--- Work to be completed ---
Starting with the line with "303x170 pixels. How" in the entries below and going on through the line with "Toggle lock on the video track", output every line exactly and nothing more. No pictures.

--- Records for the exercise ---
Segment Open

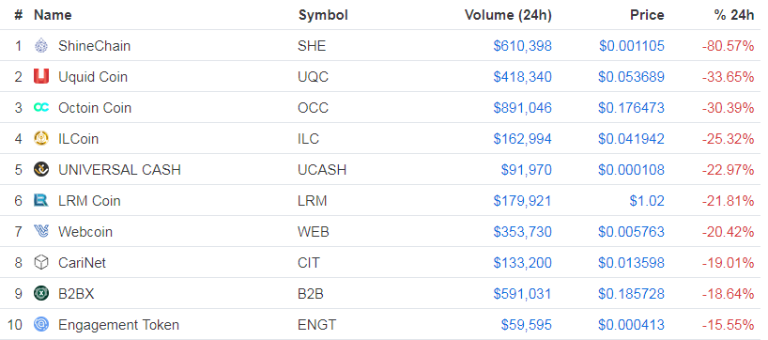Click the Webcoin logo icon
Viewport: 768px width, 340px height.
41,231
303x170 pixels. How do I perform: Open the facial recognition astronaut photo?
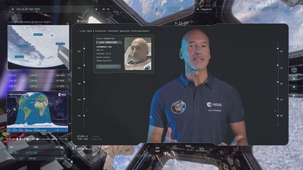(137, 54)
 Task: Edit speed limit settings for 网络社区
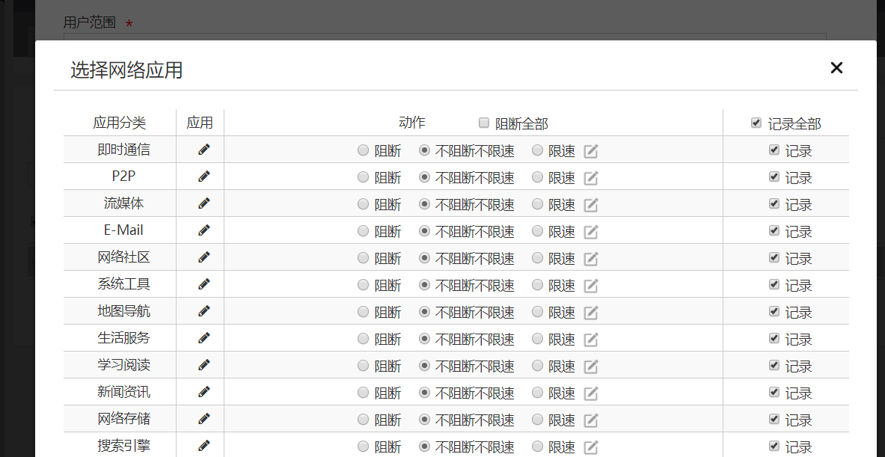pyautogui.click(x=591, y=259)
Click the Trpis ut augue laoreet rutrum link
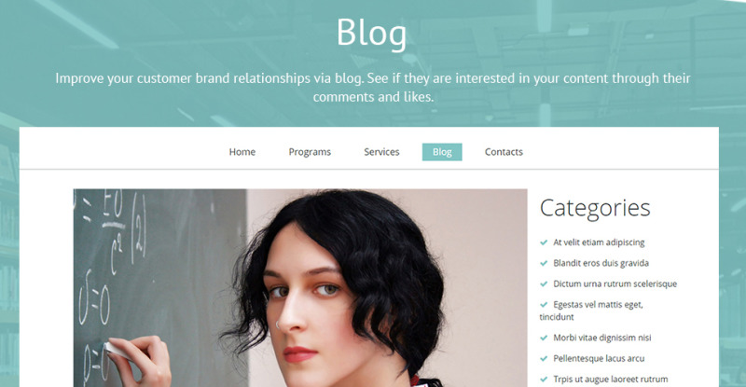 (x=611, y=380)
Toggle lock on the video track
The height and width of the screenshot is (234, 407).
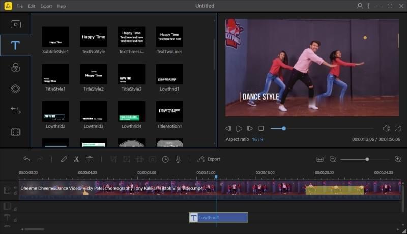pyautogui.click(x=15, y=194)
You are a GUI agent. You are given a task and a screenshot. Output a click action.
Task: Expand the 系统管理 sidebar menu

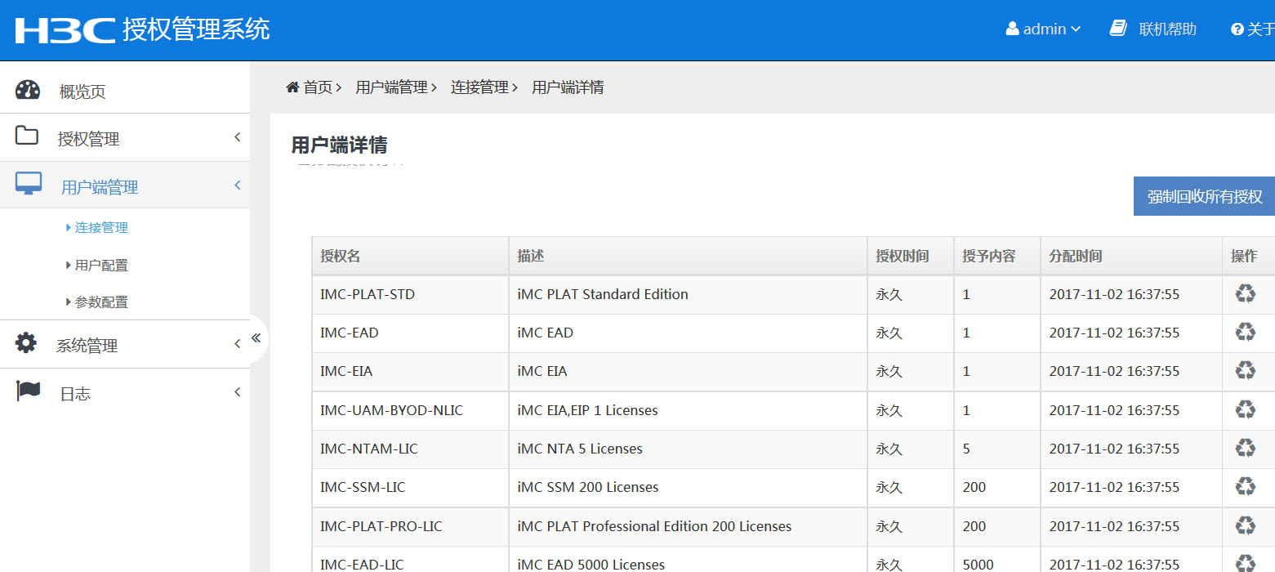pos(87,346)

Segment Closed
Segment Open

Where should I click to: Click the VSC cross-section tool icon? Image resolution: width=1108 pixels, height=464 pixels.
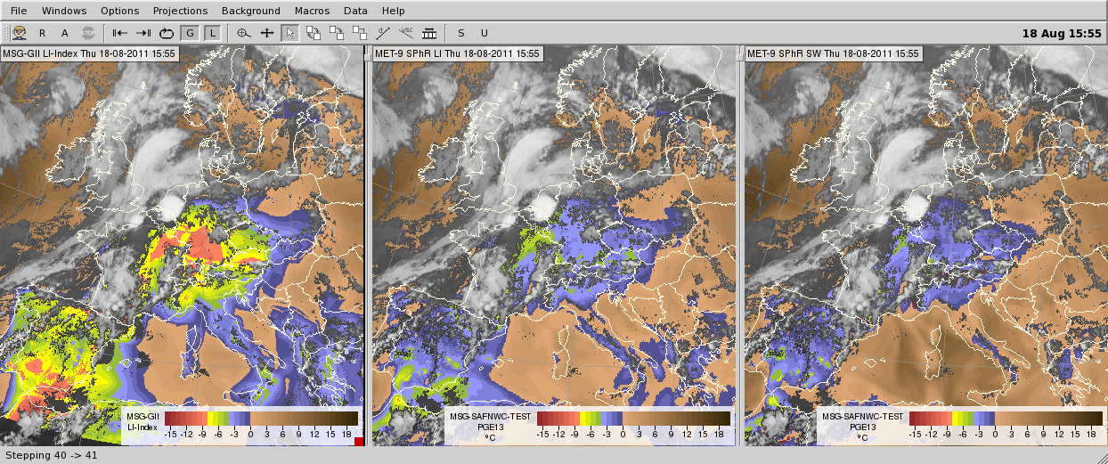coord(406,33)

Segment Closed

--- Exercise response ---
303x170 pixels. How do I perform: Open the facial recognition astronaut photo?
(137, 54)
 Task: Edit speed limit settings for 网络社区
pyautogui.click(x=591, y=259)
Click the Trpis ut augue laoreet rutrum link
 (x=611, y=380)
Toggle lock on the video track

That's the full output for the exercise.